Tramp Art Radio Cabinet

Image of tramp art radio cabinet.
Brother, can you spare a dime?

In the winter of 1910-1911, a drifter named Charles Bosquet stopped at Julian Sprimont’s farmhouse in Will County and requested room and board for the winter. A deal was struck whereby Bosquet promised to create this large cabinet for Sprimont’s battery-operated radio in exchange for his stay. The two men went from tavern to tavern that winter collecting the wooden cigar boxes that Bosquet needed for his work.

This cabinet is part of a folk art tradition known as “tramp art,” which flourished between 1870 and 1930. Tramp art objects are typically made from wooden cigar boxes, which were carved with a penknife and then stacked and fastened with small nails or glue to create detailed, three-dimensional designs. This art form required few tools and little training to complete and was typically practiced by working class and itinerant men.

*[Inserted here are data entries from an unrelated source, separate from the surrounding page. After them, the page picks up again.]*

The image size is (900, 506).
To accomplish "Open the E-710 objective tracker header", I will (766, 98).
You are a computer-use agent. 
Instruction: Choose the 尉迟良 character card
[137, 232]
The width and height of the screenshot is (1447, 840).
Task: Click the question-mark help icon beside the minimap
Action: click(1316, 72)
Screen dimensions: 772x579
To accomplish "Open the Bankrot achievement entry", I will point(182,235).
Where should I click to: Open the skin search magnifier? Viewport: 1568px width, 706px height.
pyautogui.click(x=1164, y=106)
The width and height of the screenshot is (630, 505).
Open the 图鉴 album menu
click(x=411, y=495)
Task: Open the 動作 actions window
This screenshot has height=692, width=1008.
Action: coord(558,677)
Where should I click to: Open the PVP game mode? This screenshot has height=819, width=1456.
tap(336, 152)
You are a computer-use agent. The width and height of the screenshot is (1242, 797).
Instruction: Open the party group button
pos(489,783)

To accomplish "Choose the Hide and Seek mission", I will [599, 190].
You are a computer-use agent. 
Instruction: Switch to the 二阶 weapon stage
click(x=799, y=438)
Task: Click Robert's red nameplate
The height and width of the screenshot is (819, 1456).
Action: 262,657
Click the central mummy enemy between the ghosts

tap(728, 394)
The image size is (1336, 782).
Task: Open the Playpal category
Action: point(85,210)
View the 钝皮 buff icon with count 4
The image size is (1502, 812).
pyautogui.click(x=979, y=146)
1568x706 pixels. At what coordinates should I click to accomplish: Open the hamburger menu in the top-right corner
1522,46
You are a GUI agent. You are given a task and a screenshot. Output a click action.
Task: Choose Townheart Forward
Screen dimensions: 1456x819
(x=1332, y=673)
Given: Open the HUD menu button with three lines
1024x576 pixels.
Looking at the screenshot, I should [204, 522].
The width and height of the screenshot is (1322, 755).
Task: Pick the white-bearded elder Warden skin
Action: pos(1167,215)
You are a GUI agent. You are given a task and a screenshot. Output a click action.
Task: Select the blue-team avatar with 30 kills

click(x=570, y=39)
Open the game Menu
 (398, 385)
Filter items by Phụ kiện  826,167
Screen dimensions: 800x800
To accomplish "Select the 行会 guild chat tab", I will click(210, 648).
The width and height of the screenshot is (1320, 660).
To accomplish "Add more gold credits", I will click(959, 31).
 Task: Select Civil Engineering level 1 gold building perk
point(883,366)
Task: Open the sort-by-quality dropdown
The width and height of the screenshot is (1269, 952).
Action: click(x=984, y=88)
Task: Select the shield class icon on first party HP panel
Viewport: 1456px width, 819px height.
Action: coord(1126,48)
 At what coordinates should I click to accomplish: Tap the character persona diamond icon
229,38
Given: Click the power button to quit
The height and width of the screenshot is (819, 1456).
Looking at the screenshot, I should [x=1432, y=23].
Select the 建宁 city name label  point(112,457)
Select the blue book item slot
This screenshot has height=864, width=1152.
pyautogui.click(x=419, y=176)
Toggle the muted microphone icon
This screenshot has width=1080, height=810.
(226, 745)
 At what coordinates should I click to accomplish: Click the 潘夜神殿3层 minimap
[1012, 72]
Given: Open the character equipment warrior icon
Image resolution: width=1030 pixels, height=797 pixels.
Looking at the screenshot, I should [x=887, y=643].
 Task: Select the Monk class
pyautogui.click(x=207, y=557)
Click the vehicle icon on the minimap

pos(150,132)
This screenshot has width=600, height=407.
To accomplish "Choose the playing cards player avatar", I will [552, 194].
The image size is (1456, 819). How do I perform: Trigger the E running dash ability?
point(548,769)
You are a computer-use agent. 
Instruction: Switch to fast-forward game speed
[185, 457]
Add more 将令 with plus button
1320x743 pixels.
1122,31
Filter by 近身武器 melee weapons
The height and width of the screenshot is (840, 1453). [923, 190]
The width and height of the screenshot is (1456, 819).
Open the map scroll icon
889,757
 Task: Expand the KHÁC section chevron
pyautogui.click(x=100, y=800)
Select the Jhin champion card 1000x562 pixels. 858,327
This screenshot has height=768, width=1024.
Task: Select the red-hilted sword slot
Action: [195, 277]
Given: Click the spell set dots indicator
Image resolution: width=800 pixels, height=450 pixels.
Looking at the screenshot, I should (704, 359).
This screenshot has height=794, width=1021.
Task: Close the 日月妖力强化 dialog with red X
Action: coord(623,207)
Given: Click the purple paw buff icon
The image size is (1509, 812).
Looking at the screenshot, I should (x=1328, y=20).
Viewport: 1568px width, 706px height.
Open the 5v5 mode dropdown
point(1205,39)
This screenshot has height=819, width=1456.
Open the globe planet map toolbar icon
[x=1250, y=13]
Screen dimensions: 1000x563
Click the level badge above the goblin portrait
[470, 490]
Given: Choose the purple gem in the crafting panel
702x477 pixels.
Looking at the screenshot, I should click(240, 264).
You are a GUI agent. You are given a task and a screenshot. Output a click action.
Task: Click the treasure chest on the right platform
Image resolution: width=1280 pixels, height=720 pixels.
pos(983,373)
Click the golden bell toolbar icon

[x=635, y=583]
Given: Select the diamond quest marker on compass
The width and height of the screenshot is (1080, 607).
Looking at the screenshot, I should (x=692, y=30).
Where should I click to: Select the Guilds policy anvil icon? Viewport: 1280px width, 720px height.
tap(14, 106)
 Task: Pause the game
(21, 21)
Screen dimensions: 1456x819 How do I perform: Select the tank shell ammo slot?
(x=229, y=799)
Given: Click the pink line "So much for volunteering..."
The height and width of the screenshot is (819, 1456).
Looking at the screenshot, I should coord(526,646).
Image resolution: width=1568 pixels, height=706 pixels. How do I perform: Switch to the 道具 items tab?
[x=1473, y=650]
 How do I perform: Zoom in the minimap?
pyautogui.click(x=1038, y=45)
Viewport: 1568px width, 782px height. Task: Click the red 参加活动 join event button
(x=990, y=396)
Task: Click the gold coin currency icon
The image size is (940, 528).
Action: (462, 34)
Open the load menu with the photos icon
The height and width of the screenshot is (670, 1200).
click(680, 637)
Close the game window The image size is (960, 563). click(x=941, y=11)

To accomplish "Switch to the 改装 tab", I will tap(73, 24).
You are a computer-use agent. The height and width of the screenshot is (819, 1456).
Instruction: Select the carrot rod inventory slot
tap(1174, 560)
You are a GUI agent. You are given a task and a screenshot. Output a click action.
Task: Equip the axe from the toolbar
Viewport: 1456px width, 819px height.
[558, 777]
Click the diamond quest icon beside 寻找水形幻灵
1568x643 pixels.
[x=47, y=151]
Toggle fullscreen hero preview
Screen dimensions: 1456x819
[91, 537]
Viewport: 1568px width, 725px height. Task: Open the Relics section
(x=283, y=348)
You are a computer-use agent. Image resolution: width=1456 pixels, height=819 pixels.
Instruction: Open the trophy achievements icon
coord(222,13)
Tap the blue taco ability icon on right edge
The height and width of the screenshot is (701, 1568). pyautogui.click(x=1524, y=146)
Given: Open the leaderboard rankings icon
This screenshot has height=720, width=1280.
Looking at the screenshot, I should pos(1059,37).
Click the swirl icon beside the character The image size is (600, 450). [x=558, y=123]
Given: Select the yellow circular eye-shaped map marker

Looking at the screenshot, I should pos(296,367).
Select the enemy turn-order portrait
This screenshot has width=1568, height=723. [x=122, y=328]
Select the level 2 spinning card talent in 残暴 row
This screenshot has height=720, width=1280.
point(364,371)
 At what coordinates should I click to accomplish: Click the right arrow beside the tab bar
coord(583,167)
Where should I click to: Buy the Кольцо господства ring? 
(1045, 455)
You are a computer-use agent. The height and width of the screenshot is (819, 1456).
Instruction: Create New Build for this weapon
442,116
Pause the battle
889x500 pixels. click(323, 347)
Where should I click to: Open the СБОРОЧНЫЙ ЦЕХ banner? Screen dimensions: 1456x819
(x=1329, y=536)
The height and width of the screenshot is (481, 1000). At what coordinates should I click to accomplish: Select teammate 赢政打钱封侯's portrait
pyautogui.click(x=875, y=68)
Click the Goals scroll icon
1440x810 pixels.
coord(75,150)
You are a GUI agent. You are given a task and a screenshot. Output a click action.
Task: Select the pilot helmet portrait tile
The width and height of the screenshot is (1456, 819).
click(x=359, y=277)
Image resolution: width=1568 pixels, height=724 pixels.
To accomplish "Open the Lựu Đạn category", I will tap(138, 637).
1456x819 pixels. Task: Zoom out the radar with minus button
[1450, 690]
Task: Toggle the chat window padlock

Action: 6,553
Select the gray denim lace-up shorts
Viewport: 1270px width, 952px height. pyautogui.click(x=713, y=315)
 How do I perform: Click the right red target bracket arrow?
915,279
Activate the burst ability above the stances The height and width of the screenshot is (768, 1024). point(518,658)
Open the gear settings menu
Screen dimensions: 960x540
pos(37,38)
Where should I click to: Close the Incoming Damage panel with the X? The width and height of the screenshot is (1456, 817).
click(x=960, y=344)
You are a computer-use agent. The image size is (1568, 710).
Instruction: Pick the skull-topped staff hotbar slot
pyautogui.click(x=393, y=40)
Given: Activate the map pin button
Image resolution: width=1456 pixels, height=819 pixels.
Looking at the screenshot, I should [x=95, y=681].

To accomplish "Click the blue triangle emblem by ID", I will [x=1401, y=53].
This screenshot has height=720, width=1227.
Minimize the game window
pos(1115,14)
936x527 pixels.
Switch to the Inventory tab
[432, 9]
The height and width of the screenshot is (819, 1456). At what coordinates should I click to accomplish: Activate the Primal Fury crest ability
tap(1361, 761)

Charles Bosquet was part of a subculture of migratory laborers dubbed “hobos.” This subculture developed in America during the Second Industrial Revolution after the Civil War. As growing mechanization left unskilled laborers without jobs, unemployed men took to “riding the rails” in search of work. Although often vilified as vagrants and bums, hobos actually played a vital role in the rapid growth of the American economy, building railroads, bridges, roads, sewer systems, and taking on jobs no one else wanted to do.